Sore itu, koridor Fakultas Seni Rupa dipenuhi mahasiswa yang bergegas pulang. Di antara kerumunan itu, Kathrin berjalan sambil membawa tumpukan sketsa untuk tugas akhirnya. Ia begitu fokus menjaga agar kertasnya tidak jatuh hingga tidak memperhatikan langkahnya.
"Awas!"
Sebuah suara lembut memperingatkan, namun terlambat. Kathrin tersandung dan sketsa-sketsanya beterbangan di udara. Ia memejamkan mata, siap menerima rasa malu karena akan jatuh di hadapan banyak orang. Namun, sepasang tangan sigap menangkap tubuhnya.
"Kamu tidak apa-apa?"
Kathrin membuka mata dan bertemu pandang dengan sepasang mata cokelat yang teduh. Seorang perempuan cantik dengan rambut bondol tersenyum padanya. Ada sesuatu dalam senyuman itu yang membuat jantung Kathrin berdebar.
"A-aku tidak apa-apa," jawab Kathrin terbata. "Terima kasih sudah menolongku."
"Aku Gita," ujar perempuan itu sambil membantu Kathrin mengumpulkan sketsa-sketsanya yang berserakan. "Kamu pasti anak Seni Rupa. Sketsa-sketsa ini bagus sekali."
"Terima kasih. Aku Kathrin," balasnya malu-malu. "Kamu sendiri dari jurusan apa?"
"Psikologi. Aku sering lewat sini karena suka melihat-lihat karya mahasiswa Seni Rupa," Gita tersenyum lagi. "Sepertinya disini semakin ramai. Bagaimana kalau kutraktir kopi? Anggap saja sebagai perkenalan."
Ada sesuatu yang menarik dari cara Gita berbicara dan memberikan perhatian. Kathrin merasa nyaman berada di dekatnya. "Boleh," jawabnya dengan senyum mengembang.
Sejak hari itu, mereka sering menghabiskan waktu bersama. Gita selalu punya cara untuk membuat Kathrin merasa istimewa.

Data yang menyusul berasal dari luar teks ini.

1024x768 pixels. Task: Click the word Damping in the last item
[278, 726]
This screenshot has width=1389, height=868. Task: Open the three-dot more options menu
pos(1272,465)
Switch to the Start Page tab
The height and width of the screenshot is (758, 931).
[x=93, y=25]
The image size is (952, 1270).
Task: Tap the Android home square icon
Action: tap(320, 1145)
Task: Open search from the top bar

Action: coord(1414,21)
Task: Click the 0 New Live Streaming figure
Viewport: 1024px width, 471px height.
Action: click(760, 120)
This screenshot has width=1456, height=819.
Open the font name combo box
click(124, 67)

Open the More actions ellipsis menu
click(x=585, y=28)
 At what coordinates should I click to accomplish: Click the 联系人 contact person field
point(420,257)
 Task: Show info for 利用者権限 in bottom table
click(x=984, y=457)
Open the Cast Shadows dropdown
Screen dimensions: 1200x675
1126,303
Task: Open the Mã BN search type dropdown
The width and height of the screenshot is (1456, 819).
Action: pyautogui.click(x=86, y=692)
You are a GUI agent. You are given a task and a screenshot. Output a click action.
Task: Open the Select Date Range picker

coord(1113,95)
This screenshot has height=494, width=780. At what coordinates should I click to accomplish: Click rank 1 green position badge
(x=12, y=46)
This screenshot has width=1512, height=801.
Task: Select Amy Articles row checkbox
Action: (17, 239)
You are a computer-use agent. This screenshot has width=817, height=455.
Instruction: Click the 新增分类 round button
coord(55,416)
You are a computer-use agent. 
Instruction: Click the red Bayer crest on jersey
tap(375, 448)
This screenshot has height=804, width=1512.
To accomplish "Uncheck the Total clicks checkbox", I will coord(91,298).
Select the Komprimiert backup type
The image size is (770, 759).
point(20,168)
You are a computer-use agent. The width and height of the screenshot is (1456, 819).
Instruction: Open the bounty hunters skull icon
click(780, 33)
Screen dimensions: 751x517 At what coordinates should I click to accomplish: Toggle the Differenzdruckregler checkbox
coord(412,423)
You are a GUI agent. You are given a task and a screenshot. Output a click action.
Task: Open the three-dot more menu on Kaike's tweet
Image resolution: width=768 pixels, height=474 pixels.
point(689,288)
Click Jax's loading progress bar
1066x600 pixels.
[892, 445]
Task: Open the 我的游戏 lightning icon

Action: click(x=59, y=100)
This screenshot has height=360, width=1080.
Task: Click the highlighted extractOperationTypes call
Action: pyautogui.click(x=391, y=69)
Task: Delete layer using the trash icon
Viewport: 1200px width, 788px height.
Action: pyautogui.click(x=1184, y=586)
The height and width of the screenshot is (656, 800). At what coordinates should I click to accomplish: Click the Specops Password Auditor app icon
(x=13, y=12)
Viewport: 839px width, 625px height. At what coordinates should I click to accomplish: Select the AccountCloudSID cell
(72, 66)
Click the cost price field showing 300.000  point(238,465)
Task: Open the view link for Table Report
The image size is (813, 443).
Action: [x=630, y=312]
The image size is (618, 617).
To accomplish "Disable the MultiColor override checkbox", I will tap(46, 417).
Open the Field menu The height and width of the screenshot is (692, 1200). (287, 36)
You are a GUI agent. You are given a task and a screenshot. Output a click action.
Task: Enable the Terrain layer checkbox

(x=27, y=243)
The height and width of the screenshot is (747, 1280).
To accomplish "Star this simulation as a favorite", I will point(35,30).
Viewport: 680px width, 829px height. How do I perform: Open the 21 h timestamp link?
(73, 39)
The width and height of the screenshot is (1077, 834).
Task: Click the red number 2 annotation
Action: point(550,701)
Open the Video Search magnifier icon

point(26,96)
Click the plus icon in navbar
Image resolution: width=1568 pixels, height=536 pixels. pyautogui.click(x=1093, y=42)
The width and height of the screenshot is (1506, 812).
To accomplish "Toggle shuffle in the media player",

Ia mendengarkan setiap keluh kesah Kathrin dengan sabar, memberikan nasihat yang bijak, dan selalu ada saat Kathrin membutuhkannya.
"Kamu tahu tidak?" kata Gita suatu hari saat mereka duduk di café kampus. "Sejak pertama kali melihatmu, aku merasa kita ditakdirkan untuk bertemu."
Kathrin tersipu. Ia tidak pernah merasa sebahagia ini sebelumnya. Gita adalah sosok yang dewasa, perhatian, dan selalu tahu cara membuatnya tersenyum. Setiap hari terasa seperti halaman baru dalam buku dongeng.
"Aku akan selalu menjagamu," bisik Gita suatu malam saat mengantarkan Kathrin pulang. "Kamu terlalu berharga untuk disakiti dunia ini."
Kathrin tidak menyadari bahwa di balik kata-kata manis itu, tersembunyi makna yang lebih gelap. Ia terlalu tenggelam dalam pesona Gita untuk melihat kilatan obsesif di matanya, terlalu bahagia untuk menyadari bahwa cinta yang terlalu sempurna bisa menjadi sangat berbahaya.
Saat itu, Kathrin masih tersenyum dalam pelukan Gita, tidak mengetahui bahwa ia telah melangkah masuk ke dalam jaring laba-laba yang akan sulit untuk dilepaskan.
=~=~=~=
Kathrin menatap layar ponselnya dengan tangan gemetar. Lima puluh tujuh panggilan tak terjawab. Seratus tiga puluh tiga pesan WhatsApp. Semuanya dari Gita. Dalam 24 jam terakhir.
"Kamu di mana?"
"Kenapa tidak membalas pesanku?"
"Aku melihatmu tadi siang dengan Marsha."
"Kamu tidak butuh teman lain selain aku."
"Aku mencintaimu. Kenapa kamu menyakitiku seperti ini?"
Kathrin menggigit bibirnya, mengingat kejadian kemarin siang. Ia hanya makan siang dengan Marsha, teman sekelasnya, mendiskusikan tugas akhir mereka. Tapi somehow, Gita tahu. Gita selalu tahu.